Between outsourcing and flextime, virtual development teams are fast becoming the rule rather than the exception. But can team members work together when they're so far apart? Read two stories of how real-life programmers are making it work.
Simply Communicate by Dave Thomas and Andy Hunt
Software development is a process based primarily on communication. Developers communicate with customers, testers communicate with developers, team members communicate with each other and their managers, and everyone communicates with the computers. If you look at a team that produces exceptional products, you'll find a group that has learned to communicate exceptionally well.
The most effective form of communication is face-to-face, which is why many of the agile methodologies, such as Extreme Programming (XP), require that development teams and even their customers be co-located. But the real world is not co-located. It spans buildings, states, and even hemispheres, and so do our teams. A geographically divided team makes communication more difficult. Email and telephones have limited bandwidth, and misunderstandings can become commonplace. How do teams successfully manage these problems?
We can't speak for the whole world of software development, but we can describe the tools and techniques that we personally use when working remotely. In the past nine years, we’ve jointly written five books, countless articles, and literally millions of lines of code for ourselves and for our clients, all while working remotely. Andy lives in North Carolina, Dave lives in Texas, and our clients are all over the map.
It Takes a Dungeon
We first met while working on a pressure cooker of a project: A credit card services company needed to create a new communications switch against a tight (aka "impossible") deadline.
We started the project on site, using an ex-storage room for an office. It was a tiny space, with no windows, in a hot climate (with an air conditioning system that apparently enjoyed independent thought). The two of us worked twelve hour days for three months, churning out over 250,000 lines of C code in the process. During that time, we learned to communicate with each other in a very abbreviated but content-rich manner.
We came up with a whole set of shared stories and metaphors as a kind of shorthand that increased the effectiveness of our communication.
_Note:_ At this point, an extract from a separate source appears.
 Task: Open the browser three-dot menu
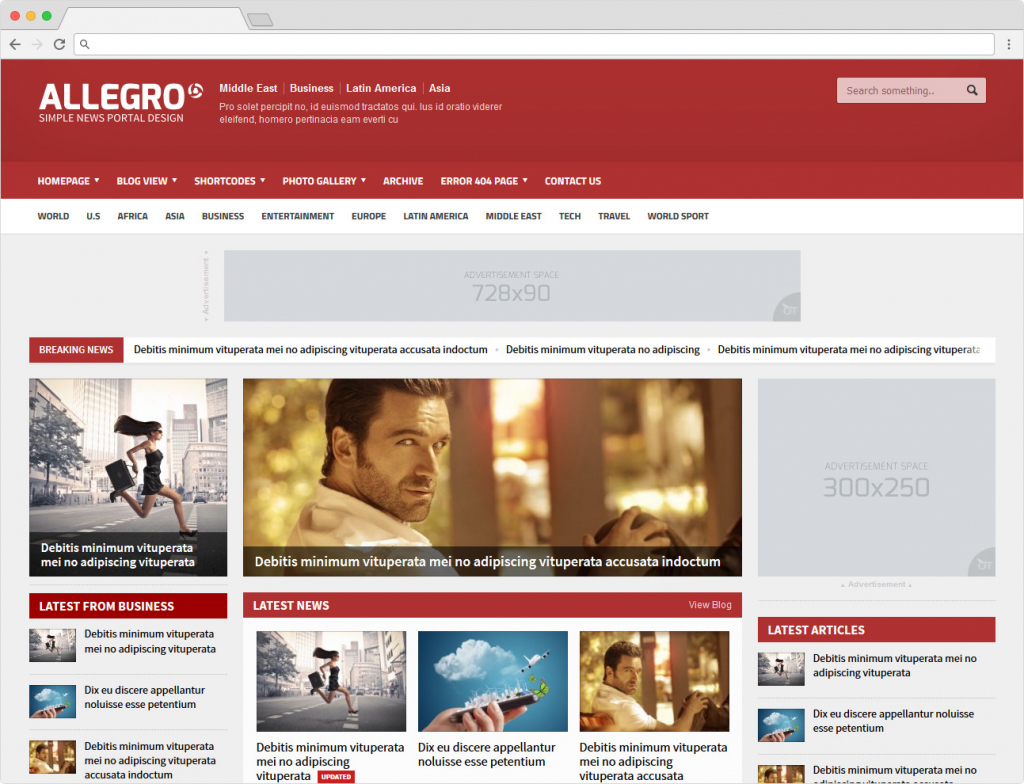(1008, 44)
It's like the old joke about the prison inmates: They know all the jokes so well, they don't bother telling the jokes anymore; they just refer to them by number: "Number 75!" one calls out, and everyone laughs.
Early in the project, we met a developer who wasted an entire month refusing to accept that he had a problem with his code. Instead, he blamed the select system call of the operating system. The operating system was functioning just fine, of course, but his dogged refusal to admit that he was at fault was a perfect exemplar of our own occasional unwillingness to accept the facts. The memory of this shared experience conveys a powerful message of humility in just a single, significant word: like the prisoners, one of us just says "select," and the other immediately breaks out of a blame-game rut.
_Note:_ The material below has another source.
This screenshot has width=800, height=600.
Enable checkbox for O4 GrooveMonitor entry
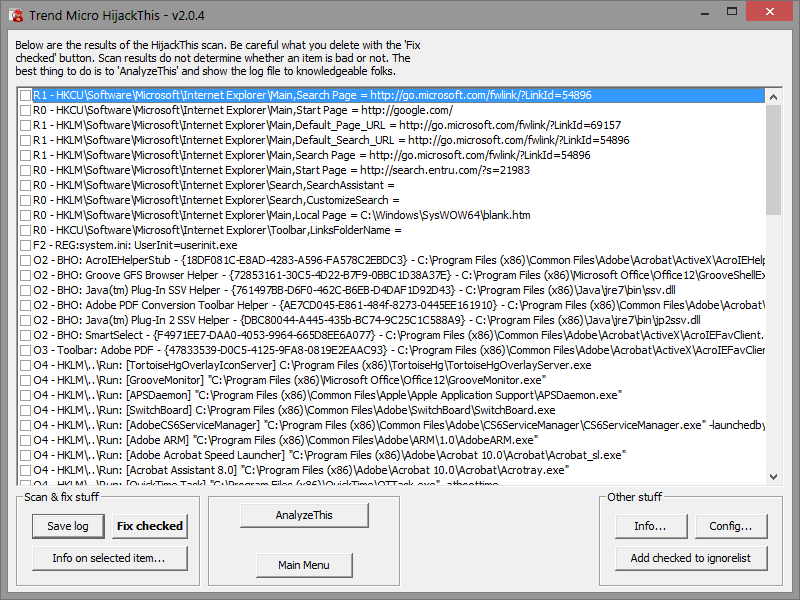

Shared meaning, expressed concisely, is a cornerstone of effective communication. With this firm foundation in place, we were then able to work remotely for the remainder of the project.
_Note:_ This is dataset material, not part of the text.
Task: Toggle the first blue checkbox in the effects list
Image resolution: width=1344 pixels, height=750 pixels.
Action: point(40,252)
It Takes Some Technology, Too
When working remotely, we try hard to make it seem as if we are in the same room. We both use wireless phones with headsets, so a conversation is never more than a single button-push away. We normally have lots of short, 30-second calls interspersed with longer, deeper discussions. These brief, spur-of-the-moment calls are crucial to keeping a shared context alive. Without them, communication tends to get increasingly formal and less effective. We also use email, wikis, and shared weblogs to communicate.